PROMPT -> Could you copy every line of the data that contains the word "More"?

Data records
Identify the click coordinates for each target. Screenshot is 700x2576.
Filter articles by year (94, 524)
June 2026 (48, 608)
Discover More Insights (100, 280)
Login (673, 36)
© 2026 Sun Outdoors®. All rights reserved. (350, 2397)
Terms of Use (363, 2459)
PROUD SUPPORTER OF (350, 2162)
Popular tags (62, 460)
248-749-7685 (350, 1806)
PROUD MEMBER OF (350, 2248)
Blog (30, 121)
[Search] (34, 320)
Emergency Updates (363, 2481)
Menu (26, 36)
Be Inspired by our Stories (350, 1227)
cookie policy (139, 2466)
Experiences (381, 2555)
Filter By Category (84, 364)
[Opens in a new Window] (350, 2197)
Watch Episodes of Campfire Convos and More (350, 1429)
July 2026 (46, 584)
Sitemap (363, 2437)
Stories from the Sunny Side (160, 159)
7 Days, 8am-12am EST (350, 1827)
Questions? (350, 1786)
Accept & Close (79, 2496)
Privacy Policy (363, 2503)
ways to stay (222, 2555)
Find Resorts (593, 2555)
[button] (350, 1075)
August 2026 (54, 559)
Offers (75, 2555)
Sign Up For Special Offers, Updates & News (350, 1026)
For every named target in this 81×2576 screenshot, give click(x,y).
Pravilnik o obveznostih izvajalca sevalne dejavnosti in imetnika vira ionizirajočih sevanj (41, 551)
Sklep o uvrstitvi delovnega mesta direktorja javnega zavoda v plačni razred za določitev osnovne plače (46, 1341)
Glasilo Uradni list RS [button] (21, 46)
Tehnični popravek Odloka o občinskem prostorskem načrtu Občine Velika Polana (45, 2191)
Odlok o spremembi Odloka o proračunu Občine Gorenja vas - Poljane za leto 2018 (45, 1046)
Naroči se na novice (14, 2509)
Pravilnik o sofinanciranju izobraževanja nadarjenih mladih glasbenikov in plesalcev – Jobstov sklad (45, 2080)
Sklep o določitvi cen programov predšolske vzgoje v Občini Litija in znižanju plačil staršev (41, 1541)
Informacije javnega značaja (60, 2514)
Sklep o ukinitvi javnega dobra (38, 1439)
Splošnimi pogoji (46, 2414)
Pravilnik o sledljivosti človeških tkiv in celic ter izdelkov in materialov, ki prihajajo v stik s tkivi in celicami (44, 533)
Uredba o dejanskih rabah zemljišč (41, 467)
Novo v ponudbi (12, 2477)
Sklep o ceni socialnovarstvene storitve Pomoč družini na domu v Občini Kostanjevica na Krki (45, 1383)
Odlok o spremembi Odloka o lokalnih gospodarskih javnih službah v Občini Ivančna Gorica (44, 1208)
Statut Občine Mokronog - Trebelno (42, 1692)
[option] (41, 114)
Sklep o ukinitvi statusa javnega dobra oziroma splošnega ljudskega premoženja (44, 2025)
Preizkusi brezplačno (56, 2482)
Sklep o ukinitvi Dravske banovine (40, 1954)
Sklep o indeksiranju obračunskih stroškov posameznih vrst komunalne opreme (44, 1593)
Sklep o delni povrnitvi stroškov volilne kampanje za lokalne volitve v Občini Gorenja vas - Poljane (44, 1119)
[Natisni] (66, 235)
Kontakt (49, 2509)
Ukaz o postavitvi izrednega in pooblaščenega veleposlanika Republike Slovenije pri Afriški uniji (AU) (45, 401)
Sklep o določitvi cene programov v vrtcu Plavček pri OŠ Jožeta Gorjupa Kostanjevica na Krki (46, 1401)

ANSWER SPACE ->
Discover More Insights (100, 280)
Watch Episodes of Campfire Convos and More (350, 1429)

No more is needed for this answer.